======== DATASET ENTRIES ========

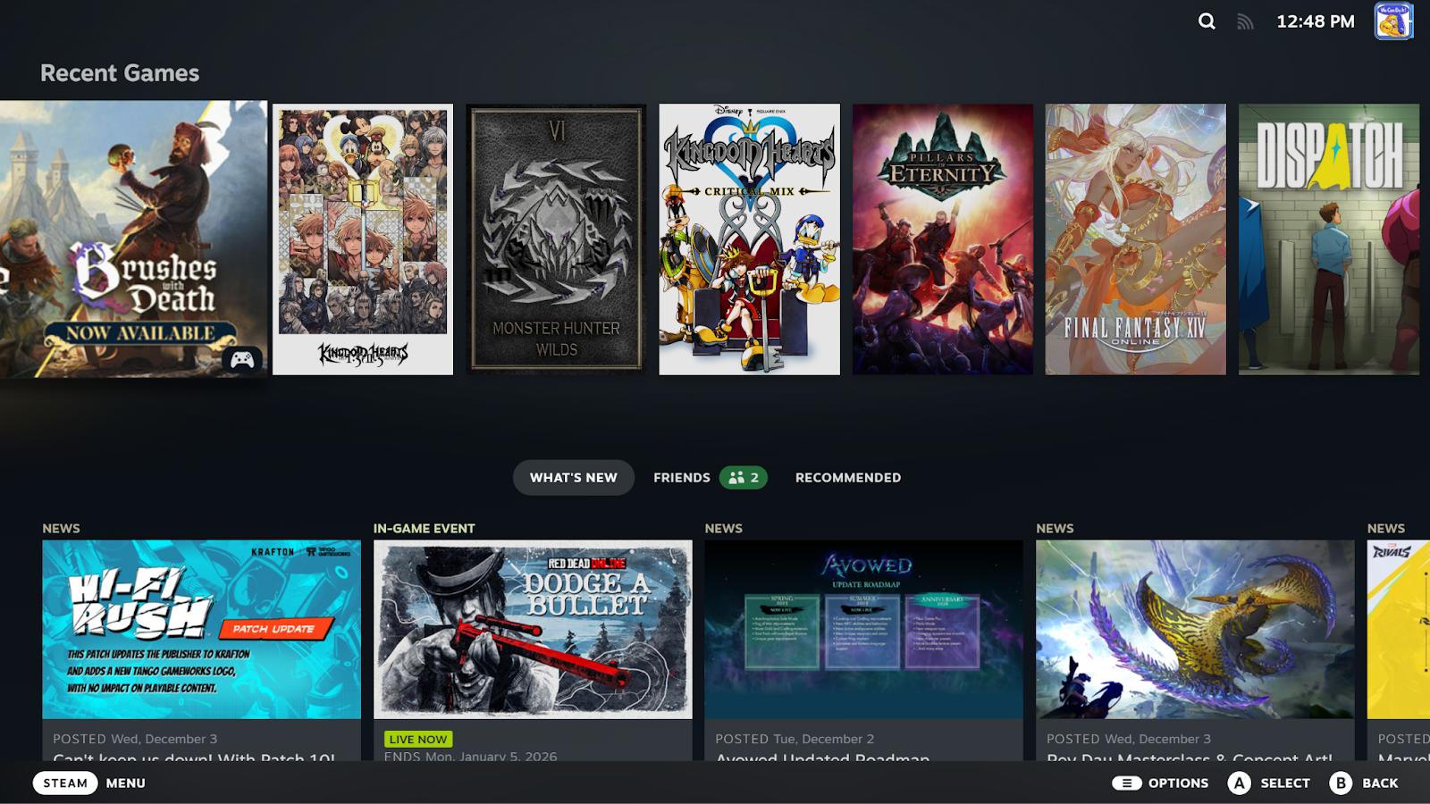Open the Avowed Updated Roadmap news card
The height and width of the screenshot is (804, 1430).
pos(862,634)
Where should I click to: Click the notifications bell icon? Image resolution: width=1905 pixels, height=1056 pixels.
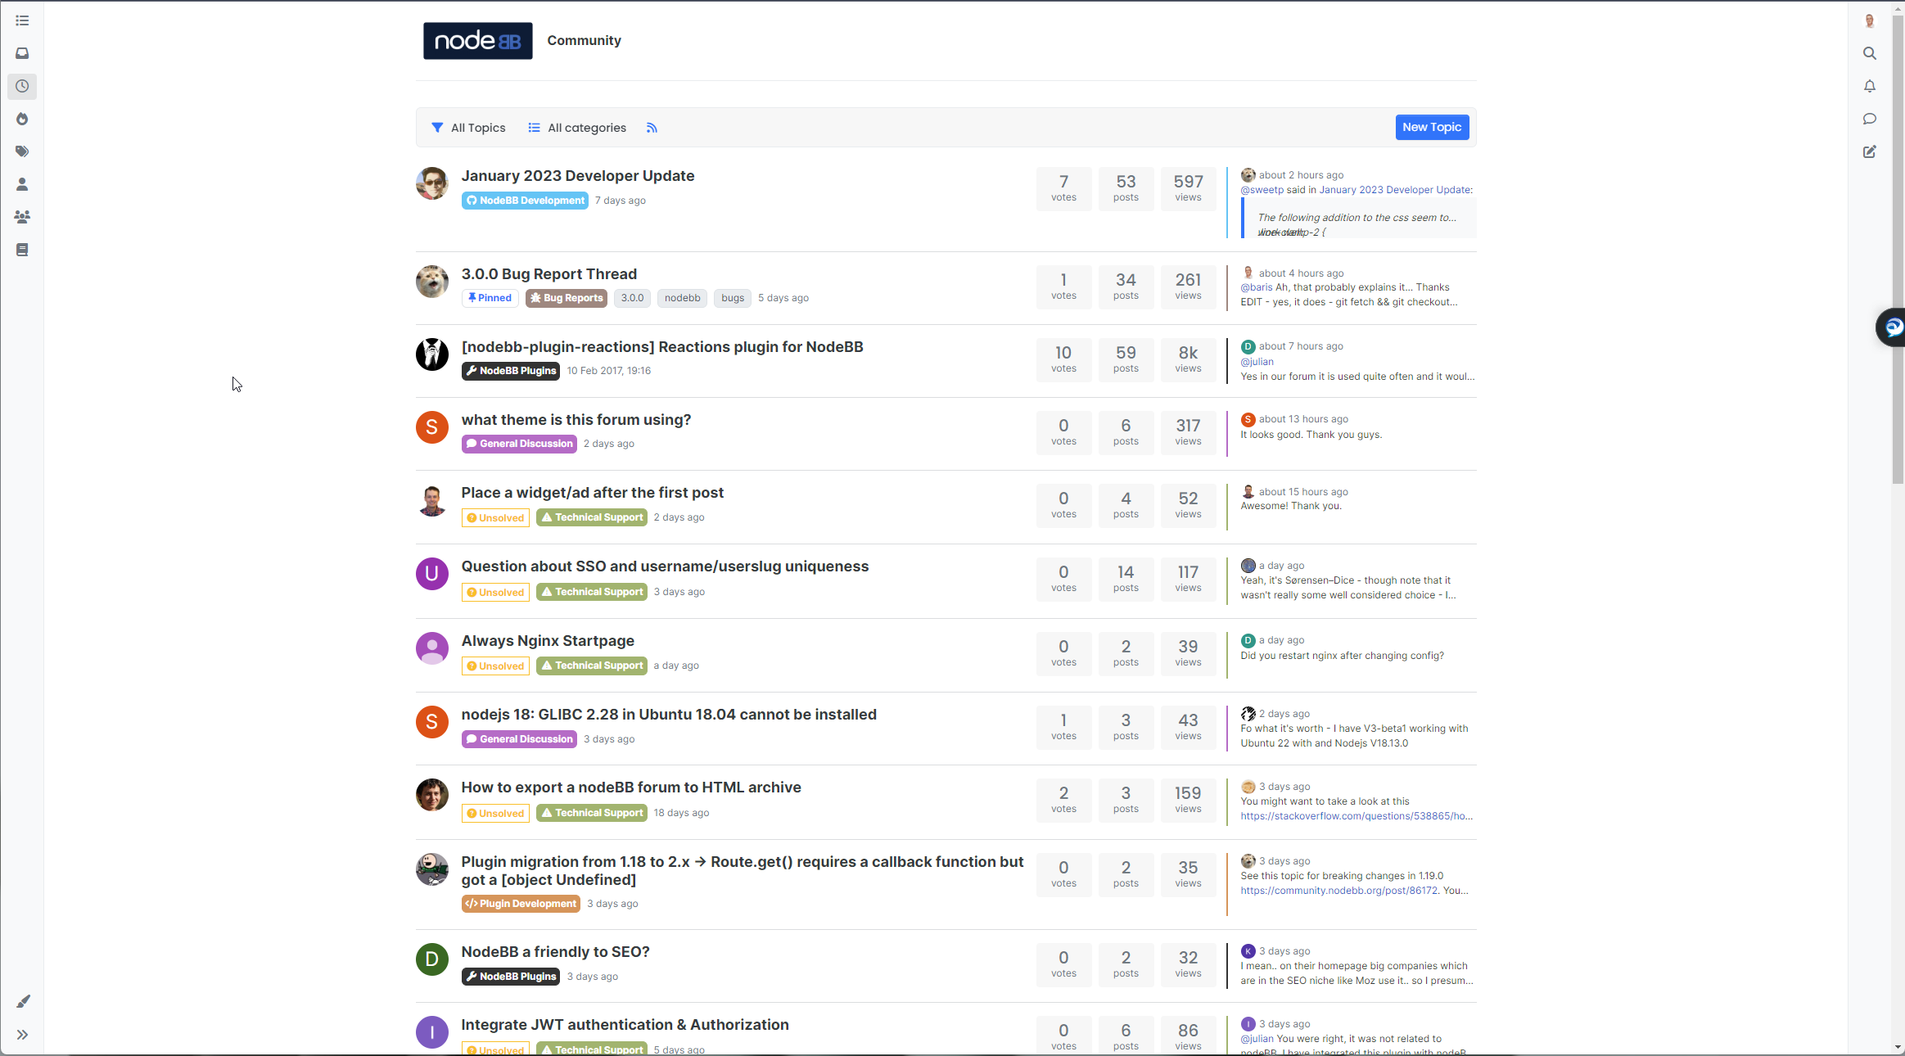(x=1870, y=86)
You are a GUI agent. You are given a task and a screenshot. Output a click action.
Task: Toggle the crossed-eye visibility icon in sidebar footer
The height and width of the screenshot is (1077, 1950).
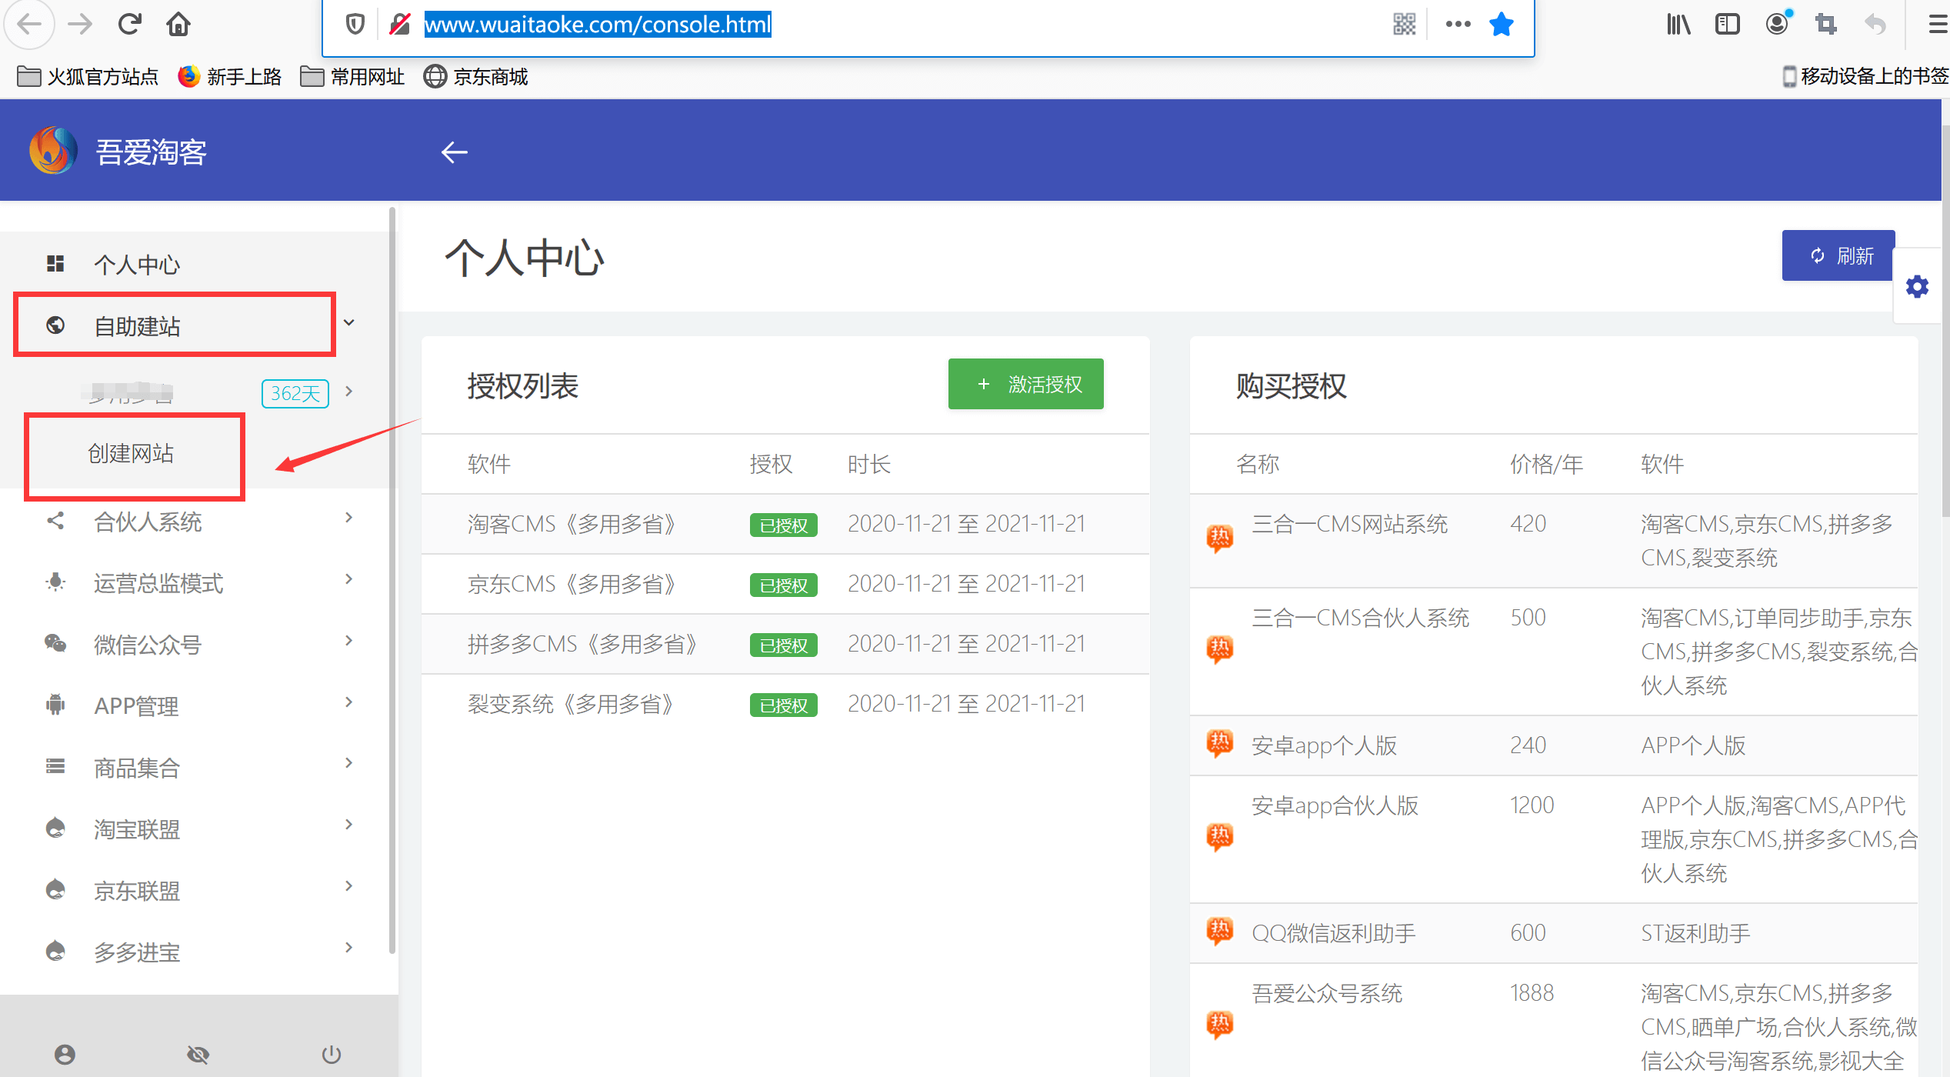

========

- YOUR GOAL: Find the line containing "Where should I" in the records above, then copy it and every line after it exactly, through the last one, without any pictures.

- REPLY:
Where should I click to: Click the notifications bell icon? Image resolution: width=1905 pixels, height=1056 pixels.
(x=1870, y=86)
You are a GUI agent. You are given a task and a screenshot. Output a click action.
Task: Toggle the crossed-eye visibility icon in sidebar footer
The height and width of the screenshot is (1077, 1950).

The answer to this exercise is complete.